| TRY IT |
The output must start at the line containing "You are a computer-use" in the records below and stop at the last line, matching each line exactly and leaving out every picture.

⟨

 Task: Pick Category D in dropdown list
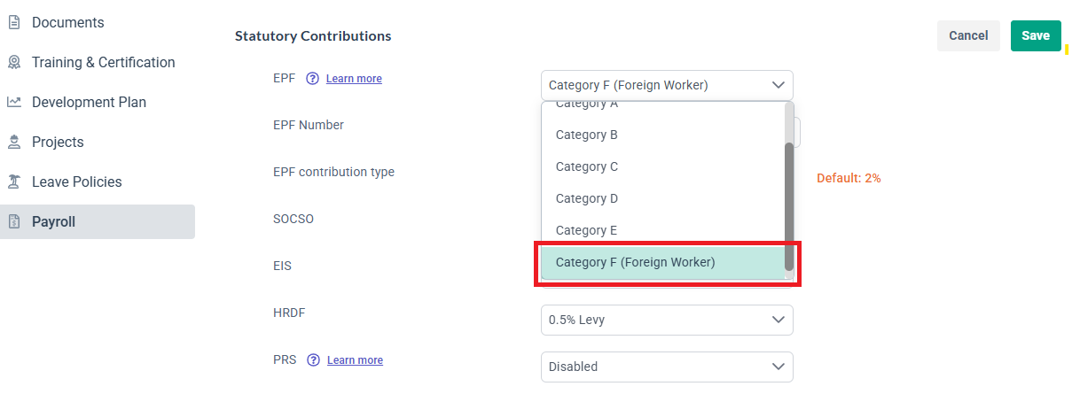pos(586,198)
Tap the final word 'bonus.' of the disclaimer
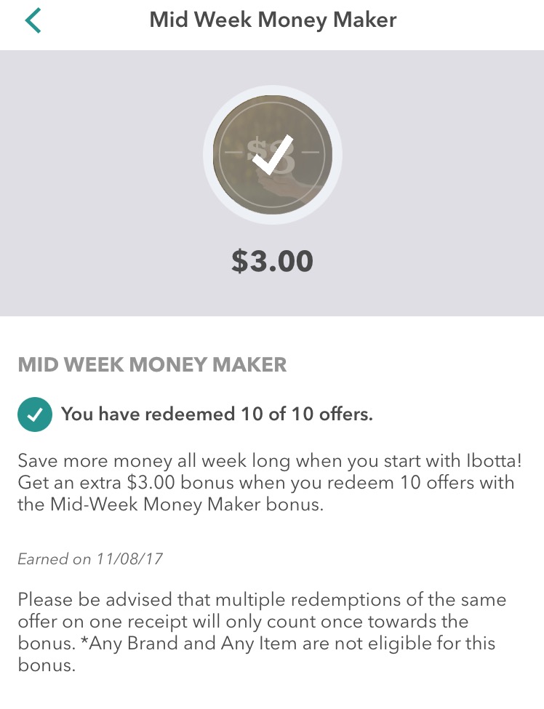 tap(47, 665)
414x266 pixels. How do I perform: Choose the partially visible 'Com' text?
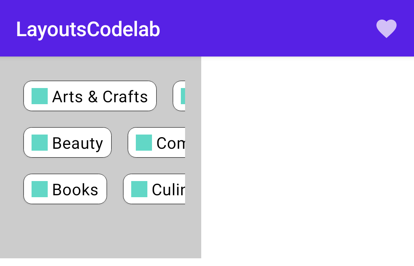point(171,143)
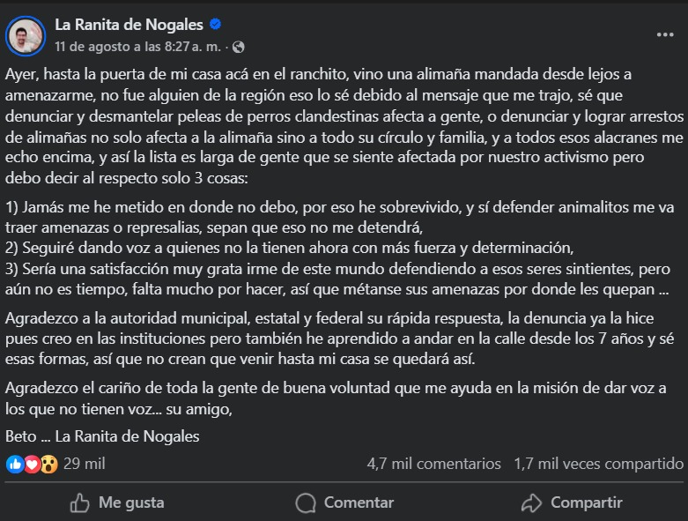Click the blue verified badge icon
The height and width of the screenshot is (521, 688).
[x=217, y=25]
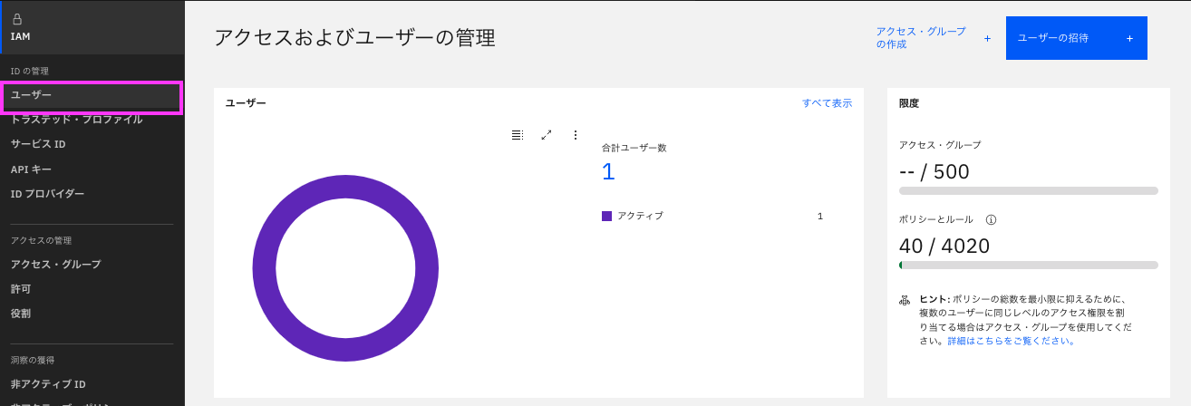1191x406 pixels.
Task: Click the plus icon on ユーザーの招待
Action: [x=1129, y=38]
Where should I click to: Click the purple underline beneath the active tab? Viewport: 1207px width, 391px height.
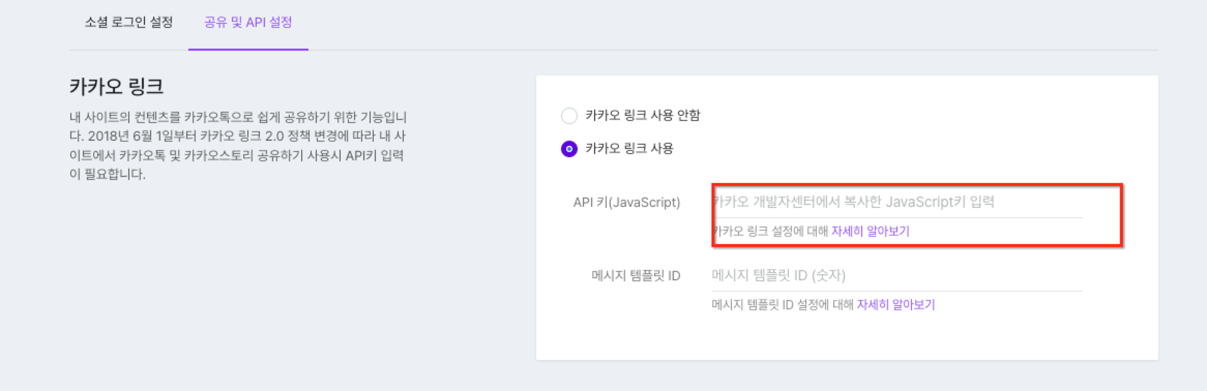point(248,50)
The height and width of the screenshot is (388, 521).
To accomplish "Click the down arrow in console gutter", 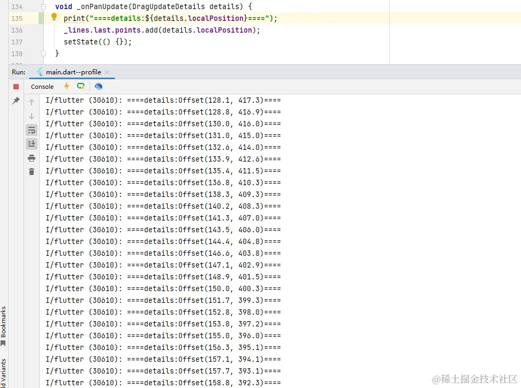I will click(x=32, y=116).
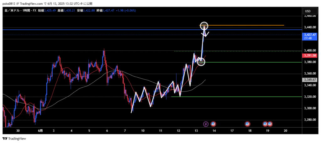Select the white circle marker on the 3,380 line

201,62
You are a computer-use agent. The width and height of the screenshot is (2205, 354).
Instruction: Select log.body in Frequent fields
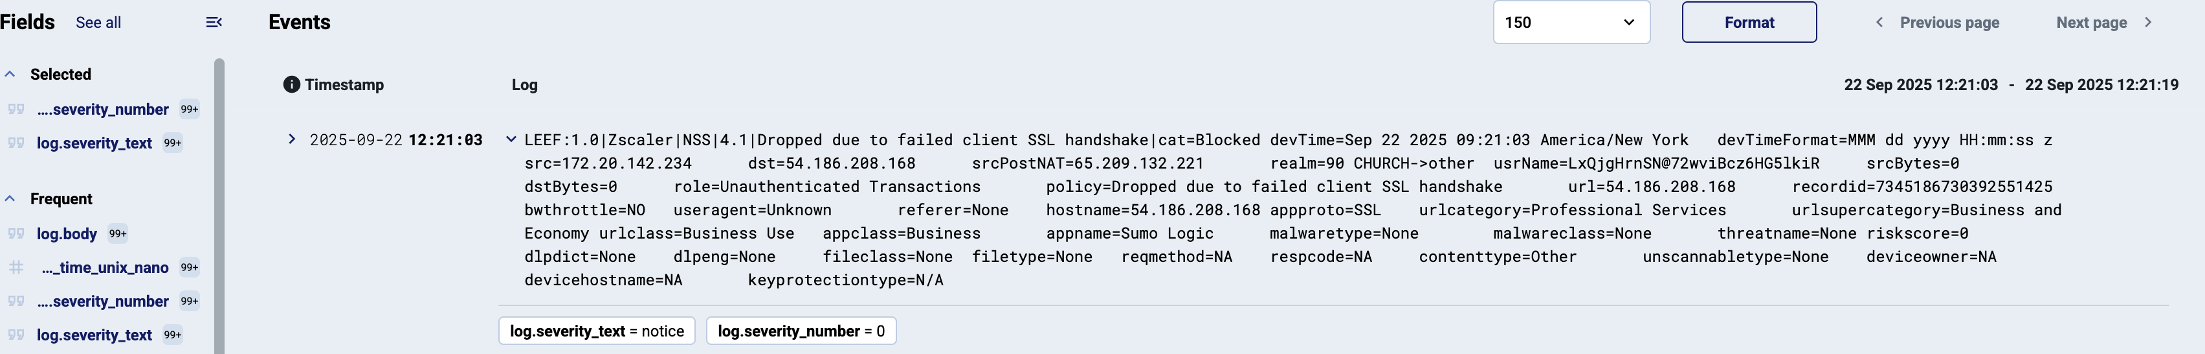pyautogui.click(x=67, y=234)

⟩

| ANSWER BOX |
You are a computer-use agent. The width and height of the screenshot is (2205, 354).
Instruction: Select log.body in Frequent fields
pyautogui.click(x=67, y=234)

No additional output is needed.